Text and item location listing:
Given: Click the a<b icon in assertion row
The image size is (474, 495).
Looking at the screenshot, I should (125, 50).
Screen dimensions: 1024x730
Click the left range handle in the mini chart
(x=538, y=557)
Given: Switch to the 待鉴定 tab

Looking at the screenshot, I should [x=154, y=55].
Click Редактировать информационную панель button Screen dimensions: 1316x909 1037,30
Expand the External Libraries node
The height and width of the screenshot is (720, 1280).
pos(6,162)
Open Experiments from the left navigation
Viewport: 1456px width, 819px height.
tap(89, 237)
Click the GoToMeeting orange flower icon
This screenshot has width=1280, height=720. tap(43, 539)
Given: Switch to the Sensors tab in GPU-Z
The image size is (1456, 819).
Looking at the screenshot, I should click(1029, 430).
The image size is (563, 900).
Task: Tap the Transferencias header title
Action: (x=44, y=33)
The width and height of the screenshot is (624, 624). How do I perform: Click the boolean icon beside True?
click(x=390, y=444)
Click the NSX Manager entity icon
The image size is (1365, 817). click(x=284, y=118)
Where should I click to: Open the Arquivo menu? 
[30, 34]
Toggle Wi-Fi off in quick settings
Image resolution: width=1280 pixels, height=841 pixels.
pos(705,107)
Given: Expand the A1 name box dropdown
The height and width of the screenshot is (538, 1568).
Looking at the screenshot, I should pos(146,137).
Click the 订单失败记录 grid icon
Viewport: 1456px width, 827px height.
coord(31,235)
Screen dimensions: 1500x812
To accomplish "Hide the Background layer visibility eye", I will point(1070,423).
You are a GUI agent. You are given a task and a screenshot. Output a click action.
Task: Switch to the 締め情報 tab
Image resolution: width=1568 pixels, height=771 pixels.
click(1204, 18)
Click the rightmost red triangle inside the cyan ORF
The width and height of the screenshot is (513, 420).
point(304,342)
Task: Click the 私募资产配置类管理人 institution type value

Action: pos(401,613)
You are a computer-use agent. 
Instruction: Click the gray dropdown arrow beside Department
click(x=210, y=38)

(REQUIRED TASK):
Please output the lines of the listing as a JSON list of strings, one string per line, leaving out blank lines.

(RESPONSE FOR THIS EXERCISE):
[
  "Given: Click the a<b icon in assertion row",
  "The image size is (474, 495).",
  "Looking at the screenshot, I should (125, 50).",
  "Screen dimensions: 1024x730",
  "Click the left range handle in the mini chart",
  "(x=538, y=557)",
  "Given: Switch to the 待鉴定 tab",
  "Looking at the screenshot, I should [x=154, y=55].",
  "Click Редактировать информационную панель button Screen dimensions: 1316x909 1037,30",
  "Expand the External Libraries node",
  "The height and width of the screenshot is (720, 1280).",
  "pos(6,162)",
  "Open Experiments from the left navigation",
  "Viewport: 1456px width, 819px height.",
  "tap(89, 237)",
  "Click the GoToMeeting orange flower icon",
  "This screenshot has width=1280, height=720. tap(43, 539)",
  "Given: Switch to the Sensors tab in GPU-Z",
  "The image size is (1456, 819).",
  "Looking at the screenshot, I should click(1029, 430).",
  "The image size is (563, 900).",
  "Task: Tap the Transferencias header title",
  "Action: (x=44, y=33)",
  "The width and height of the screenshot is (624, 624). How do I perform: Click the boolean icon beside True?",
  "click(x=390, y=444)",
  "Click the NSX Manager entity icon",
  "The image size is (1365, 817). click(x=284, y=118)",
  "Where should I click to: Open the Arquivo menu? ",
  "[30, 34]",
  "Toggle Wi-Fi off in quick settings",
  "Image resolution: width=1280 pixels, height=841 pixels.",
  "pos(705,107)",
  "Given: Expand the A1 name box dropdown",
  "The height and width of the screenshot is (538, 1568).",
  "Looking at the screenshot, I should pos(146,137).",
  "Click the 订单失败记录 grid icon",
  "Viewport: 1456px width, 827px height.",
  "coord(31,235)",
  "Screen dimensions: 1500x812",
  "To accomplish \"Hide the Background layer visibility eye\", I will point(1070,423).",
  "You are a GUI agent. You are given a task and a screenshot. Output a click action.",
  "Task: Switch to the 締め情報 tab",
  "Image resolution: width=1568 pixels, height=771 pixels.",
  "click(1204, 18)",
  "Click the rightmost red triangle inside the cyan ORF",
  "The width and height of the screenshot is (513, 420).",
  "point(304,342)",
  "Task: Click the 私募资产配置类管理人 institution type value",
  "Action: pos(401,613)",
  "You are a computer-use agent. ",
  "Instruction: Click the gray dropdown arrow beside Department",
  "click(x=210, y=38)"
]